◆ Task item ◆
In the entries that follow, the line with "shownav (26, 166)" opens the range and the line with "Contact Us (127, 2464)" closes it; repeat that range exactly, both lines included.

BEGIN Extracted entries

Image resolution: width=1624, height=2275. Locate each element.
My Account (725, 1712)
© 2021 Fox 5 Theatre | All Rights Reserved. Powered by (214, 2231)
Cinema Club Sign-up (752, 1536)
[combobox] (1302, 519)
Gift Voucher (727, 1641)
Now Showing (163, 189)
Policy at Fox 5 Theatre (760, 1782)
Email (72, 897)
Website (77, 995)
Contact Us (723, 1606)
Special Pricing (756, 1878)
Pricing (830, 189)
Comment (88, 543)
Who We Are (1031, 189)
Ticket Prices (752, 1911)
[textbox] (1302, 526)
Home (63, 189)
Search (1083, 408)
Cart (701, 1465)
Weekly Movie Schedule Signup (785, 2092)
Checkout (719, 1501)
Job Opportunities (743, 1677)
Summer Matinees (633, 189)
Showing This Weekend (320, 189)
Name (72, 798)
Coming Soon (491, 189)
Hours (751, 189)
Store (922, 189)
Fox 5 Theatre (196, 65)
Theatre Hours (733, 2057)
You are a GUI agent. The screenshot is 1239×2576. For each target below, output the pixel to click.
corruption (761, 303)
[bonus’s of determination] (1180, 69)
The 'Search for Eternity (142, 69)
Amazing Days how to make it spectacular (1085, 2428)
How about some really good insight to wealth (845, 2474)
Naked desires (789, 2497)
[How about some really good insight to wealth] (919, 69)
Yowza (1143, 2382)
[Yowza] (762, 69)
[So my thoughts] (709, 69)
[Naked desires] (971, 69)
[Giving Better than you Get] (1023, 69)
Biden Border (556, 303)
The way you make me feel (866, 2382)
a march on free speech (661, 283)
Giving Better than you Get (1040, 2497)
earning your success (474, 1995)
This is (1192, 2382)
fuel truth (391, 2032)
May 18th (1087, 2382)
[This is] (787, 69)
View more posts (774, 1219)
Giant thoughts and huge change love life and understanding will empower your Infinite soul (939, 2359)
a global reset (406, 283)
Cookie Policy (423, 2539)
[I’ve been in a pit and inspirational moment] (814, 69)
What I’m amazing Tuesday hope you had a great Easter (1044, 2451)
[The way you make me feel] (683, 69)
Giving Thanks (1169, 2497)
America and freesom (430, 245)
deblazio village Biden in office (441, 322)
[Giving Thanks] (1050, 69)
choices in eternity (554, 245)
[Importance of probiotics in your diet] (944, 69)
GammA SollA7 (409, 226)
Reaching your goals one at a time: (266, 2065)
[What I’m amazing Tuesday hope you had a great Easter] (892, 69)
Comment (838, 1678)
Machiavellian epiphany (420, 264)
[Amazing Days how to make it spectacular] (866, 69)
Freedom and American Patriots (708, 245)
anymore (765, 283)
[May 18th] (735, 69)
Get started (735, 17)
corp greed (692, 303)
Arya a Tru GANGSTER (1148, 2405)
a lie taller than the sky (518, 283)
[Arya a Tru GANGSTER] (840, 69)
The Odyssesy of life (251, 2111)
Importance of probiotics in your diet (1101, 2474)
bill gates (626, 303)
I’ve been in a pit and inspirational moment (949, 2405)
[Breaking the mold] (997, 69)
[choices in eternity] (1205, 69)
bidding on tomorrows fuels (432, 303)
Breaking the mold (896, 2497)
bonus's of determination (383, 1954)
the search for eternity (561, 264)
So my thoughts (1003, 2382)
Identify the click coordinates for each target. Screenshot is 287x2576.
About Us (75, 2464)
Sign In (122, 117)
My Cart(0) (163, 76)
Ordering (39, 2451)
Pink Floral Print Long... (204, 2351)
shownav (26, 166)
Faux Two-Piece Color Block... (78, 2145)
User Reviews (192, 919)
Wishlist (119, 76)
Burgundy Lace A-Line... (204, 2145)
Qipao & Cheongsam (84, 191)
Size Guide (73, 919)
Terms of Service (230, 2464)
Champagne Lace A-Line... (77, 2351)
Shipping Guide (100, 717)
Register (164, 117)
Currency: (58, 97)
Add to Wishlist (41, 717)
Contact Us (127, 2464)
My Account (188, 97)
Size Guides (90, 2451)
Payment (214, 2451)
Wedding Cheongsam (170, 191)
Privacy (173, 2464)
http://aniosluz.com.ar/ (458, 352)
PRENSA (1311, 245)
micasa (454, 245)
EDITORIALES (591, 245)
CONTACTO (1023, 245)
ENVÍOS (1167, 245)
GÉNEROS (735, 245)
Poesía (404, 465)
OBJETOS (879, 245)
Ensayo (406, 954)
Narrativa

END Extracted entries

◆ Final answer ◆
shownav (26, 166)
Faux Two-Piece Color Block... (78, 2145)
User Reviews (192, 919)
Wishlist (119, 76)
Burgundy Lace A-Line... (204, 2145)
Qipao & Cheongsam (84, 191)
Size Guide (73, 919)
Terms of Service (230, 2464)
Champagne Lace A-Line... (77, 2351)
Shipping Guide (100, 717)
Register (164, 117)
Currency: (58, 97)
Add to Wishlist (41, 717)
Contact Us (127, 2464)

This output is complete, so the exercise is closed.